Another Google+ data bug exposes info for 52.5 million users
The second data leak in three months for Google+ has sealed its fate.
According to Terry Ray, CTO of Imperva, “It’s been a bad couple months to be Google. The good news is that Google identified the vulnerabilities themselves, which isn’t always the case, and executives are accelerating actions to protect their users’ data from further exposure, now deciding to sunset Google+ four months earlier than originally planned. To quickly define exposure, it means a door was left open, but as far as the company can tell, no one went in and nothing was taken. In this second exposure, Google believes that no records were stolen and the vulnerability has been patched, noting that this is a proactive public announcement.
Several of these proactive exposure announcements have occurred recently, so this may be the beginning of a trend. It seems companies have begun letting users know about exposures, whether in the hopes of some goodwill if something is found to be stolen and/or in the hopes that users will review their account statements and be extra vigilant when vetting e-mail and other communications against scammers.
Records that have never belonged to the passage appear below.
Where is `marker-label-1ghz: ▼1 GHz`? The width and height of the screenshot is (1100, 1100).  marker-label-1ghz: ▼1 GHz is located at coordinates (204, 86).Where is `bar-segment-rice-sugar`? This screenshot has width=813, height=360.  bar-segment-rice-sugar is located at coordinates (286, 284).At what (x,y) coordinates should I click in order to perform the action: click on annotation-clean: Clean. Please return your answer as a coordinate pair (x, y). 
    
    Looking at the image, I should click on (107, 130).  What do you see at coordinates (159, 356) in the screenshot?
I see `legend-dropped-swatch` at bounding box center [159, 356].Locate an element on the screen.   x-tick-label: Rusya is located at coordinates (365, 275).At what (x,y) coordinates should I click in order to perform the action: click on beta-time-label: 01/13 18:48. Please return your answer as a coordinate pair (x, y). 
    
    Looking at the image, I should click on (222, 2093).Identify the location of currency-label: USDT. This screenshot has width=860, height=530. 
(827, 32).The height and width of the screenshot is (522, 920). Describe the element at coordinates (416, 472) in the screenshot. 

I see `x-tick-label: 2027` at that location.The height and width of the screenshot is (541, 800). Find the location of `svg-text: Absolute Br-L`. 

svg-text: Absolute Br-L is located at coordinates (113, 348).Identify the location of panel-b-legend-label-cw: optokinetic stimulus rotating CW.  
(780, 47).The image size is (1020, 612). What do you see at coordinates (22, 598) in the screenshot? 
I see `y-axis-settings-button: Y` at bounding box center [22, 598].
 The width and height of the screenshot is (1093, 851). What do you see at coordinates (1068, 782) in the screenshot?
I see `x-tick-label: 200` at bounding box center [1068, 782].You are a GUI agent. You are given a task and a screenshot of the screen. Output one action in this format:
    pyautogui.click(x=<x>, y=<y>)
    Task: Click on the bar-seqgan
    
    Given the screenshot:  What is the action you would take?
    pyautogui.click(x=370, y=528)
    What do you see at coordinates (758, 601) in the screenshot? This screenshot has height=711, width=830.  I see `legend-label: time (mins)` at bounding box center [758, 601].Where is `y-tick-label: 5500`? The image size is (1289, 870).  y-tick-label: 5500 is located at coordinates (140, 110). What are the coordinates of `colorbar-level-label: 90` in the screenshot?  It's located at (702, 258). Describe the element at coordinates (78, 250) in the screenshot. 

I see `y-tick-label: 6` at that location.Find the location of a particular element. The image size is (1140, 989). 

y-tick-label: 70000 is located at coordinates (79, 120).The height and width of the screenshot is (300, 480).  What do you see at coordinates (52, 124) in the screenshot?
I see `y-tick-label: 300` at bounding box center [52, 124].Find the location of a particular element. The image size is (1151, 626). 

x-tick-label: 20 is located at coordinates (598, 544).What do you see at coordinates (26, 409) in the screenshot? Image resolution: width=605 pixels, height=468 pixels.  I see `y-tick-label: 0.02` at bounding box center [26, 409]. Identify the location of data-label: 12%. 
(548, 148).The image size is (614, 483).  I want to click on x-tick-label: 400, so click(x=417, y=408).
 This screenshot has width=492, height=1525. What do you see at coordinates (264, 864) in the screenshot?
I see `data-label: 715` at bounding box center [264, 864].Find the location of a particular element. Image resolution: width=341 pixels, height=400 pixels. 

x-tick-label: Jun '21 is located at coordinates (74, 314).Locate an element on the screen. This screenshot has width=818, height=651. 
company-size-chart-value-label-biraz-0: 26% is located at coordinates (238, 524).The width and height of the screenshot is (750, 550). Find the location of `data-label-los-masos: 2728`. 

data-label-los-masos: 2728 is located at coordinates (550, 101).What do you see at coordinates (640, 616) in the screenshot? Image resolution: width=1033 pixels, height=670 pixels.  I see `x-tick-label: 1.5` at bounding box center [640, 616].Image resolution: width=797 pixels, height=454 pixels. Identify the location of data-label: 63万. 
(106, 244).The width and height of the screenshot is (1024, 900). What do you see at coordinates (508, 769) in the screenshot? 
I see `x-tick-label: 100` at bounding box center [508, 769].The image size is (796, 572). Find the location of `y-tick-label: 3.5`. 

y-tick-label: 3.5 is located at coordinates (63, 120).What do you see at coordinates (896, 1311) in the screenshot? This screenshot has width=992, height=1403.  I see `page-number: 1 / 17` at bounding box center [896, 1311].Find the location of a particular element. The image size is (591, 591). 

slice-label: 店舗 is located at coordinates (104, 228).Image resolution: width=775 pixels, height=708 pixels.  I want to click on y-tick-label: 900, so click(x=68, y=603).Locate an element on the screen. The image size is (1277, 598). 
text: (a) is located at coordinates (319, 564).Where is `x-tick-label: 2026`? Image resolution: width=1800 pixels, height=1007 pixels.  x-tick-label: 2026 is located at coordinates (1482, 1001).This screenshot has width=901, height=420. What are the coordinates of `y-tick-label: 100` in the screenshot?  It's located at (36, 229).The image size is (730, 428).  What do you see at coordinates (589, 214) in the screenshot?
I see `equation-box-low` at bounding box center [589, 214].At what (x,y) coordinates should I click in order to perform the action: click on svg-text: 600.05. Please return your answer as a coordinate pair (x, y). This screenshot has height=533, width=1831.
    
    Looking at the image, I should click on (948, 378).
Google’s CEO Sundar Pichai will likely have to answer some tough questions on the hill tomorrow—especially since the first data exposure was originally not going to be disclosed to users. However, it’s good to see the company is taking this issue seriously and is learning from previous mistakes.”
The bug was in Google’s application programming interfaces, or APIs, which can provide a direct gateway to sensitive customer info without checking who is accessing the data. This type of threat is a growing concern for businesses because applications are critical to doing business across industries. As we’ve seen over the last year of breaches, APIs are particularly vulnerable to third-party application security coding errors. Web applications have been quickly growing more complex as users and companies demand more from their online, mobile and connected device experiences. I fully expect to see more around API exposures and breaches as this complexity grows.